ADR-0022 — Three-tree reconciliation (local / remote / synced)
- Status: Accepted
- Date: 2026-06-11
- Related: sync/05 reconciliation, sync/01 prior art, ADR-0008
Context
A sync engine must decide, per file, whether a difference between device and cloud came from the local side, the remote side, or both (a conflict). Doing this with a two-way diff (local vs remote) is ambiguous — “remote added X” is indistinguishable from “local deleted X” — and that ambiguity is the classic cause of sync data loss. Representing sync as a queue of in-flight operations (the legacy Dropbox model) is not robust to crashes, reordering, and offline divergence.
Decision
Model client state as three trees and compute sync as a three-way merge (Dropbox Nucleus model):
- Local (L) — last observed on-disk state.
- Remote (R) — last known cloud state (via cursor delta, ADR-0024).
- Synced (S) — the last state where L and R agreed = the merge base.
A pure planner consumes (R, L, S) and emits operations to converge them; each
completed op advances S. Nodes are keyed by stable ID, not path (O(1) renames). The
server’s change journal (ADR-0008) provides a total order, so per-file vector
clocks are unnecessary (unlike P2P engines such as Syncthing).
Consequences
Positive
- The Synced base makes every per-node decision unambiguous (local-only / remote-only / both) → correct conflict detection, no lost-update ambiguity.
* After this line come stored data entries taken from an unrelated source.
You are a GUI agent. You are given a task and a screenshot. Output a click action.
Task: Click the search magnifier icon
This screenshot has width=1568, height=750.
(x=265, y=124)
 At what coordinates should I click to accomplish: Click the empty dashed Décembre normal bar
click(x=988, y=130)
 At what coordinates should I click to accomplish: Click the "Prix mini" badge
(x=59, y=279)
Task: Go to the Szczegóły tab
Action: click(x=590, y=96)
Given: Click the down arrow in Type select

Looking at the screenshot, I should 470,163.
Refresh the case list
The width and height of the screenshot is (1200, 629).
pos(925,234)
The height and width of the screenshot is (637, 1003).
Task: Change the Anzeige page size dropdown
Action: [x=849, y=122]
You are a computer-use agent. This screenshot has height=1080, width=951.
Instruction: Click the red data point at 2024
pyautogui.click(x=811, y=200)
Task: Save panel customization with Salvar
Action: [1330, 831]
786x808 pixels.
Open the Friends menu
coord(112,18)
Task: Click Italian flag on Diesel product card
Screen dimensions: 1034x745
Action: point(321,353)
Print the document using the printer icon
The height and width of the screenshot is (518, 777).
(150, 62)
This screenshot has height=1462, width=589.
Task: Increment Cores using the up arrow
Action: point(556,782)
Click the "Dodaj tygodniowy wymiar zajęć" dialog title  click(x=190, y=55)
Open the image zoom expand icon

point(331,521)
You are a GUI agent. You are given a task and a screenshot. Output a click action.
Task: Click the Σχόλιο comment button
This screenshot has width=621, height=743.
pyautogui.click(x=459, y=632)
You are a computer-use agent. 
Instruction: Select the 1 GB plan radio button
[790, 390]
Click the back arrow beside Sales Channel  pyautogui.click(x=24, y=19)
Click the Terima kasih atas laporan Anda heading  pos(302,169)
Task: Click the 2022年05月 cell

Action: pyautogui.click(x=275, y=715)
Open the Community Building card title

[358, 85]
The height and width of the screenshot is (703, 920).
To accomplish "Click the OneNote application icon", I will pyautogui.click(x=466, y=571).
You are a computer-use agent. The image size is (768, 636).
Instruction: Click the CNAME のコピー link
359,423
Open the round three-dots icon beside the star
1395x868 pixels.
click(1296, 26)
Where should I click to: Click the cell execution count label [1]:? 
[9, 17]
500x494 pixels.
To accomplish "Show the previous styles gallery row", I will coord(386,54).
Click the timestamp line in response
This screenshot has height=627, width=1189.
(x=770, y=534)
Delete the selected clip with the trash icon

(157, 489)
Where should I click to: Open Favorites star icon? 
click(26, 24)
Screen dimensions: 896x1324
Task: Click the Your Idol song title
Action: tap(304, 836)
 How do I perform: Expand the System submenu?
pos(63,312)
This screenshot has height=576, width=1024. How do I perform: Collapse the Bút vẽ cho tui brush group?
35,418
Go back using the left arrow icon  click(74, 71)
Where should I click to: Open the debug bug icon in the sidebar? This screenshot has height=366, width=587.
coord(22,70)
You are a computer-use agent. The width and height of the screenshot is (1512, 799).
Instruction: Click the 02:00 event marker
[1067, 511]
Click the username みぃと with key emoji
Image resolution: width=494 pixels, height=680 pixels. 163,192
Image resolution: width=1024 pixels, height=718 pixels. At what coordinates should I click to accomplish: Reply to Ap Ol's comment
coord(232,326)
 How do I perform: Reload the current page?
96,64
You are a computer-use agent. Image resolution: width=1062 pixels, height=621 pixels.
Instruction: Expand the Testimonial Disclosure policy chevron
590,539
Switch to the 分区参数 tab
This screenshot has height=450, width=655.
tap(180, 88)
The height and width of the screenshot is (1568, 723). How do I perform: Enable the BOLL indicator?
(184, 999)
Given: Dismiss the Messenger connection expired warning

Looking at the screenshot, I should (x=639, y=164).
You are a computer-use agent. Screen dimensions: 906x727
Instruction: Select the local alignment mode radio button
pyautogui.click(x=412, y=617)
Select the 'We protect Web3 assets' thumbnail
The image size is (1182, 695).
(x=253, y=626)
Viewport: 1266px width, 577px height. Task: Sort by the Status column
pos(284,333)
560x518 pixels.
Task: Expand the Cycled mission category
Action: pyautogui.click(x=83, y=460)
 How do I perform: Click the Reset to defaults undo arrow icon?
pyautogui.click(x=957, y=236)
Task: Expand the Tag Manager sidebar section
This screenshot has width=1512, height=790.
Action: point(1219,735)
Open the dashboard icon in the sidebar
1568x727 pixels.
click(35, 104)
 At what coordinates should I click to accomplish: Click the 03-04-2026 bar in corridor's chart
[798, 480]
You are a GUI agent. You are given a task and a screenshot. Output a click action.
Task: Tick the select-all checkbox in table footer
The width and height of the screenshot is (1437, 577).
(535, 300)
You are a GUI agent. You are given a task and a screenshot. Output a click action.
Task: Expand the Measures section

- “State, not activity” → the planner is idempotent and re-entrant: re-run from any point (crash, offline, reorder) and get the right answer. Offline-for-weeks and offline-for-seconds use the same code path (re-plan).
- The planner is a pure function → exhaustively property-testable (CanopyCheck-style).
- Central total order avoids vector-clock complexity.
Negative / costs
- ~3× per-node metadata (three snapshots) vs an op-queue; maintaining S on every completion. Accepted — it is the cost of correctness.
- Requires a reliable merge base; if the local DB is lost, S resets to ∅ and the planner runs conservatively (ADR-0023).
Alternatives considered
- Two-way diff (no Synced base): ambiguous add-vs-delete → data loss. Rejected.
- Operation-log replay: fragile across crash/offline/reorder. Rejected.
- Per-file vector clocks / P2P merge (Syncthing): needed without a central authority; redundant here given the journal’s total order. Rejected.
Scaling
Dirty-set planning visits only changed nodes (not the whole tree); subtree ops execute in parallel; folder moves are O(1) via node-ID.